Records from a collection
□ □ □ □ □ □ □

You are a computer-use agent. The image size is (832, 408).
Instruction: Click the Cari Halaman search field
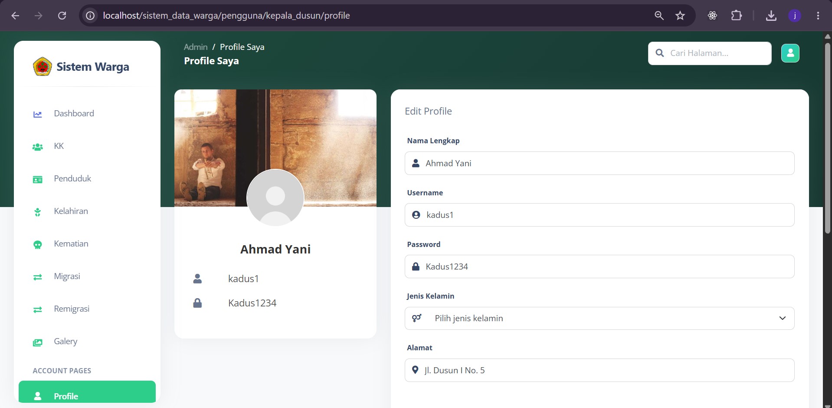tap(710, 53)
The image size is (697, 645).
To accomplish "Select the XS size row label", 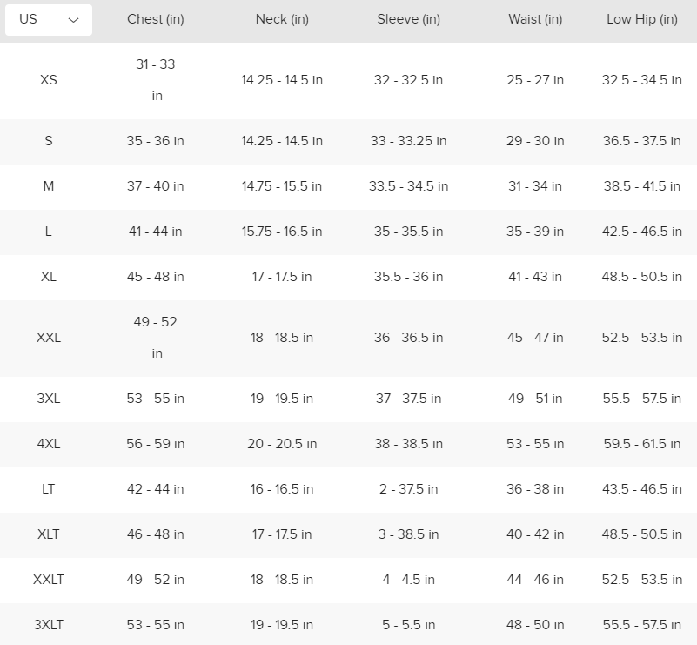I will pyautogui.click(x=49, y=80).
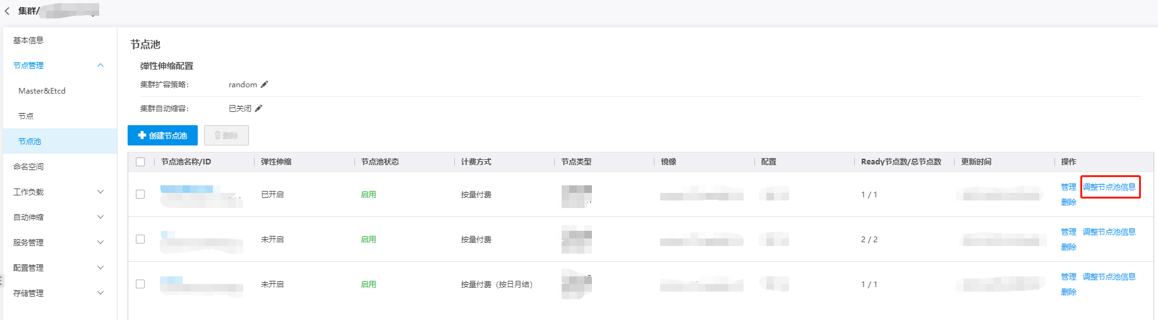Click 删除 link in the third row
Viewport: 1158px width, 320px height.
tap(1068, 292)

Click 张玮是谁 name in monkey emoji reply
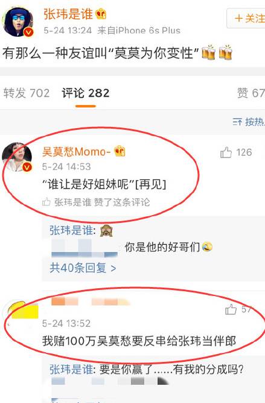71,230
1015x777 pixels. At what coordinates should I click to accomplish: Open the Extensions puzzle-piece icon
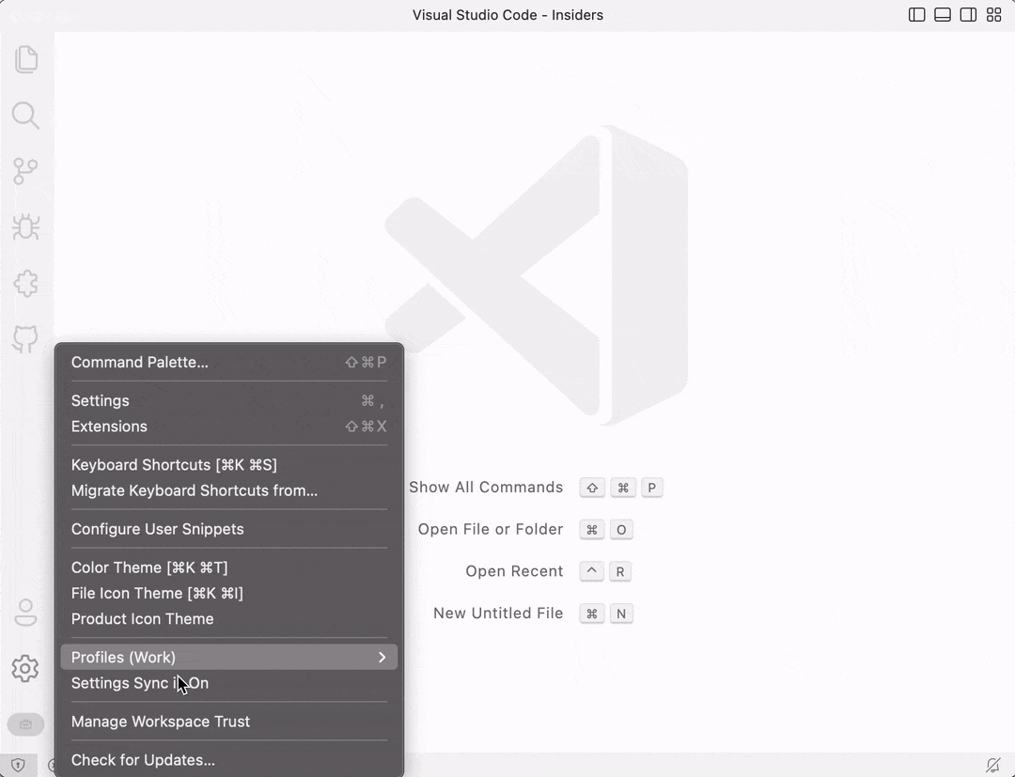pyautogui.click(x=25, y=284)
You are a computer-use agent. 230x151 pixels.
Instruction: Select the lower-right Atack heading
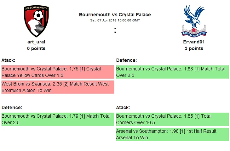pos(123,107)
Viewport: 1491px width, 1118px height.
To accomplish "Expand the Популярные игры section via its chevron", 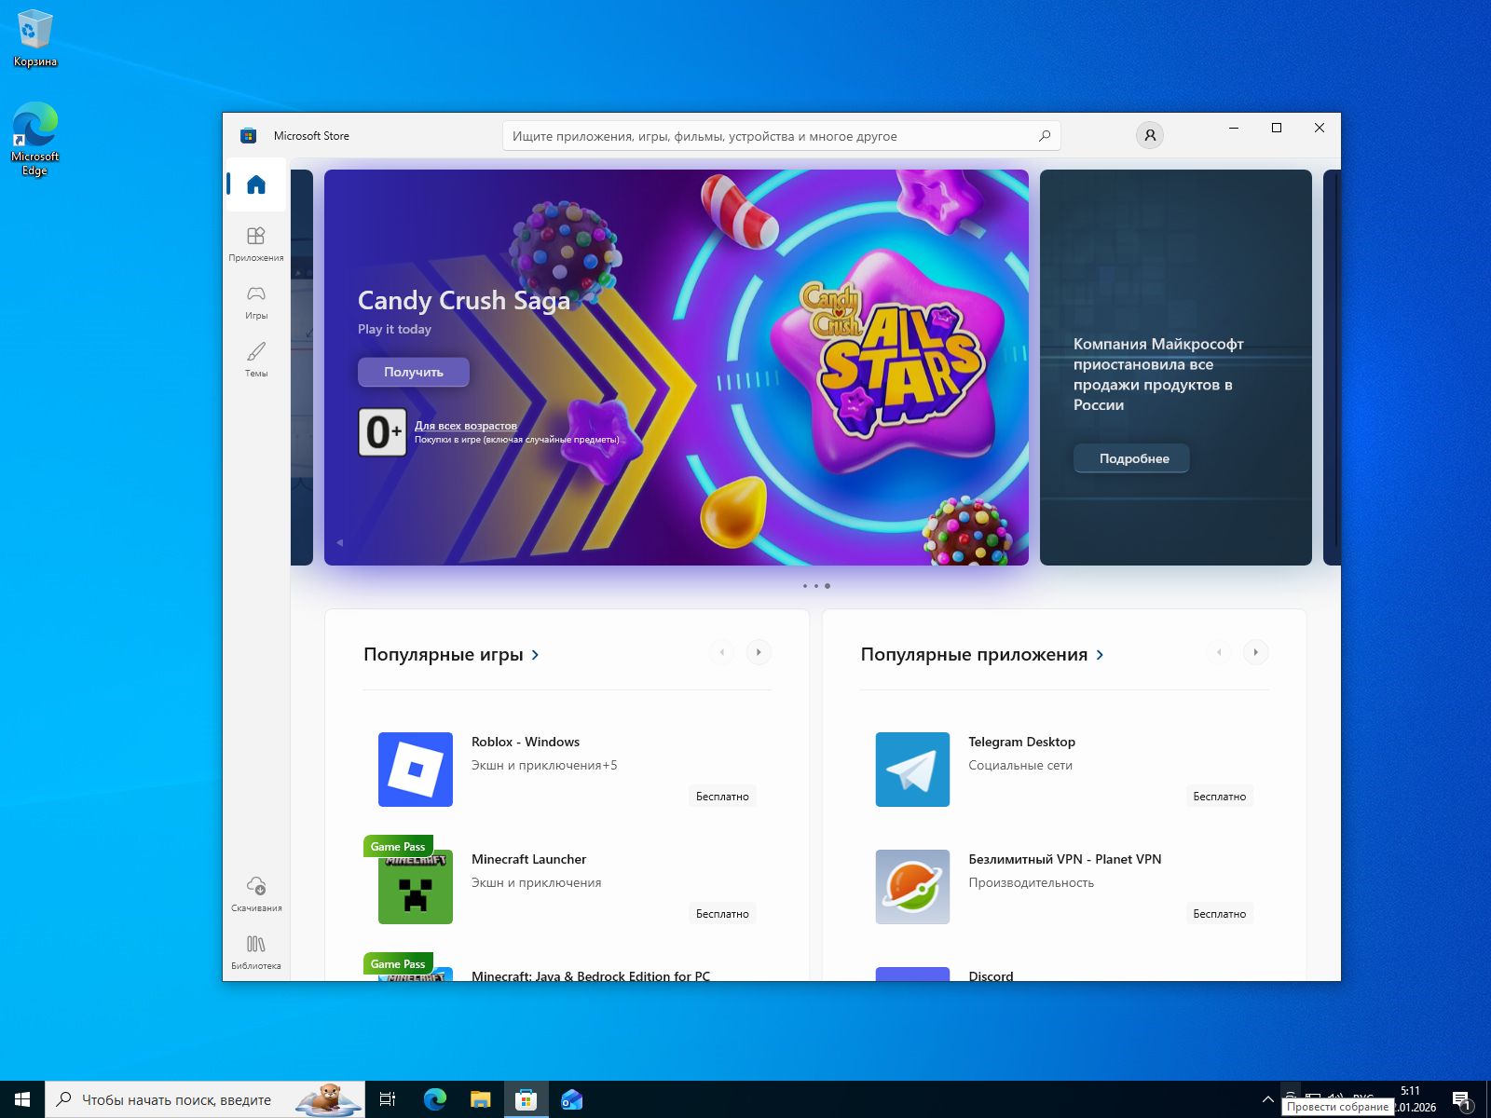I will coord(535,655).
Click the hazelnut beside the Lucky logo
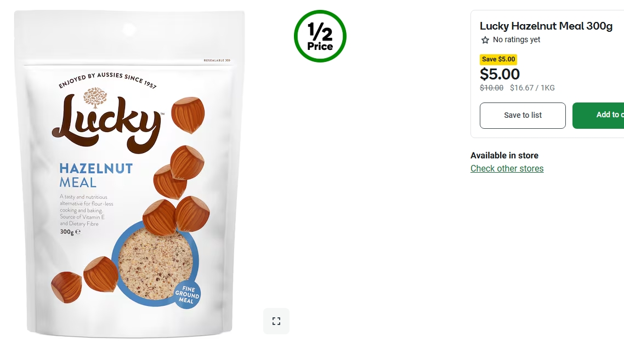This screenshot has width=624, height=348. click(x=188, y=115)
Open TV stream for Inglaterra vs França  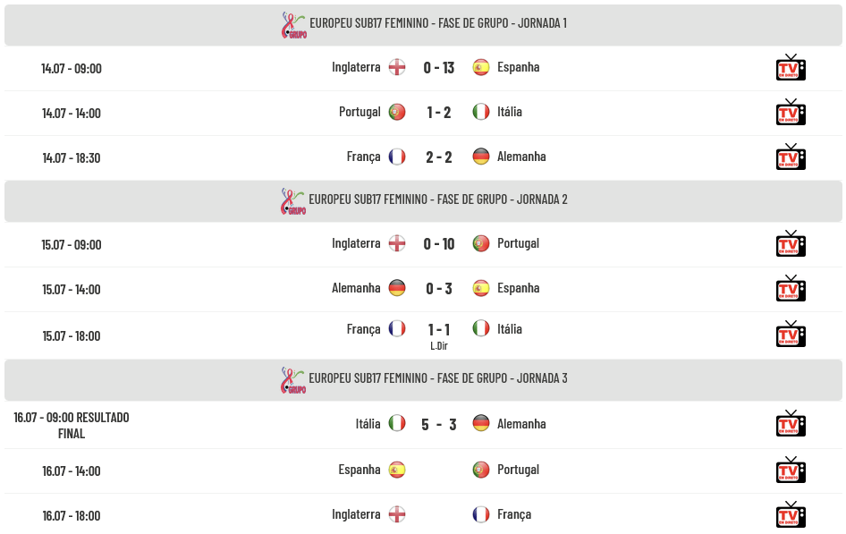[x=791, y=514]
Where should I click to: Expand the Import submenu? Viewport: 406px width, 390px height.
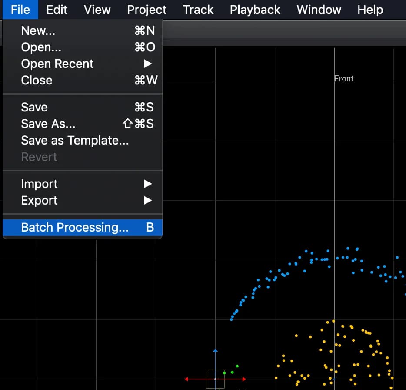[39, 184]
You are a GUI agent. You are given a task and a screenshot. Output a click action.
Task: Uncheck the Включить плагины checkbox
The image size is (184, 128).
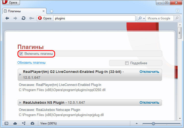pyautogui.click(x=21, y=54)
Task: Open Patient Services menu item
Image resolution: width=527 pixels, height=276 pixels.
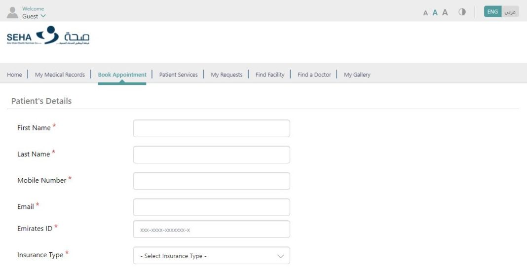Action: [178, 75]
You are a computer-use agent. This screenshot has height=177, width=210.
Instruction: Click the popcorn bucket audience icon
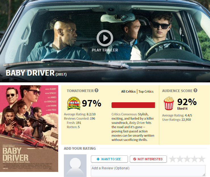coord(169,103)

□ □ □ □ □ □ □

EXERCISE PROMPT –
Lines holding the word "agent" are the answer; copy each one from the records above.

ANSWER TO THE PROBLEM –
You are a computer-use agent. The image size is (832, 408).
You are a computer-use agent. 230x151 pixels.
You are a GUI agent. You are given a task and a screenshot. Output a click action.
You are a computer-use agent. This screenshot has height=177, width=210.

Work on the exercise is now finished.